Aim. This study aimed to highlight the salient psychological and interpersonal issues contributing to sexual health and dysfunction, to offer an etiological model for understanding the evolution and maintenance of sexual symptoms, and to offer recommendations for clinical management and research.
Methods. This study reviewed the current literature on the psychological and interpersonal issues contributing to male and female sexual dysfunction.
Main Outcome Measure. This study provides expert opinion based on a comprehensive review of the medical and psychological literature, widespread internal committee discussion, public presentation, and debate.
Results. Medical and psychological therapies for sexual dysfunctions should address the intricate biopsychosocial influences of the patient, the partner, and the couple. The biopsychosocial model provides an integrated paradigm for understanding and treating sexual dysfunction.

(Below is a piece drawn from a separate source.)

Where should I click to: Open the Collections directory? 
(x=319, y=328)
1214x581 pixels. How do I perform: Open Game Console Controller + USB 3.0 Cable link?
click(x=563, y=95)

Conclusions. There is need for collaboration between healthcare practitioners from different disciplines in the evaluation, treatment, and education issues surrounding sexual dysfunction. In many cases, neither psychotherapy alone nor medical intervention alone is sufficient for the lasting resolution of sexual problems. The assessment of male, female, and couples’ sexual dysfunction should ideally include inquiry about predisposing, precipitating, maintaining, and contextual factors. Research is needed to identify efficacious combined and/or integrated treatments for sexual dysfunction.